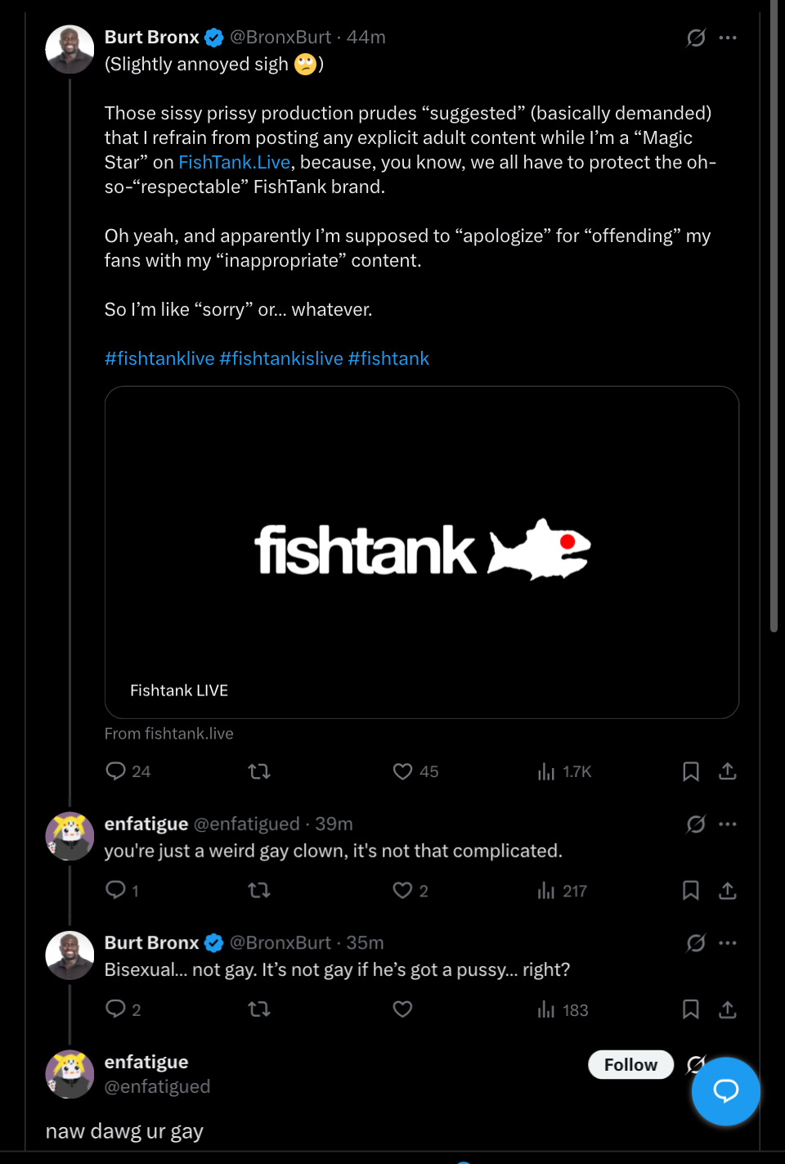This screenshot has width=785, height=1164.
Task: Reply to enfatigue's 39m comment
Action: [116, 890]
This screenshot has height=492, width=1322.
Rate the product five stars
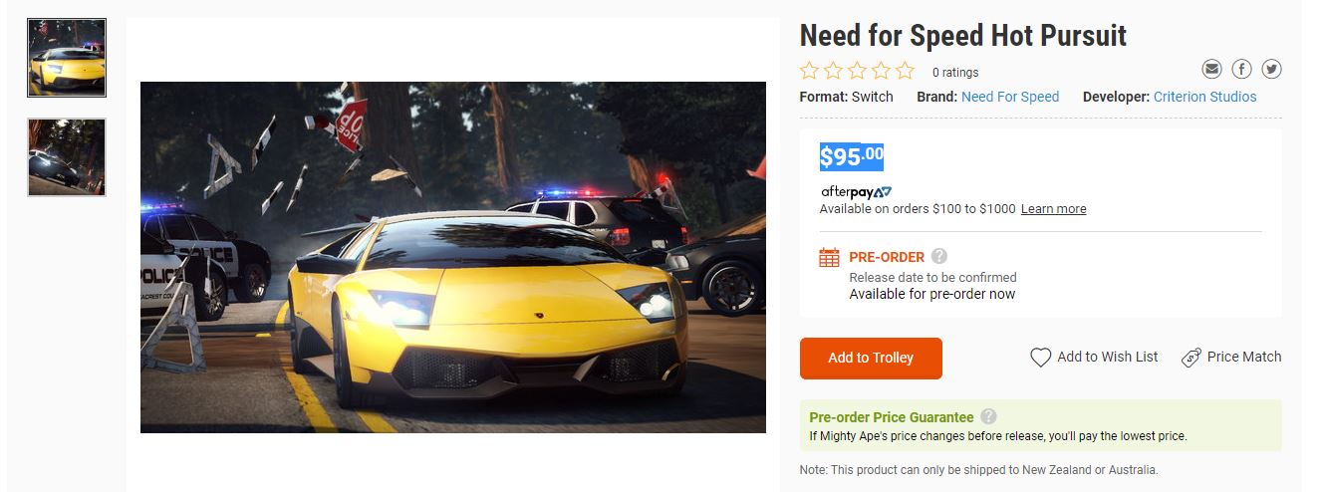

Task details:
Transcribe exactly, and only, the lines from the line with "This screenshot has height=492, width=1322." through the last line of the records, inclusive; the pictures do not belong in the copy.

Written reply:
This screenshot has height=492, width=1322.
Rate the product five stars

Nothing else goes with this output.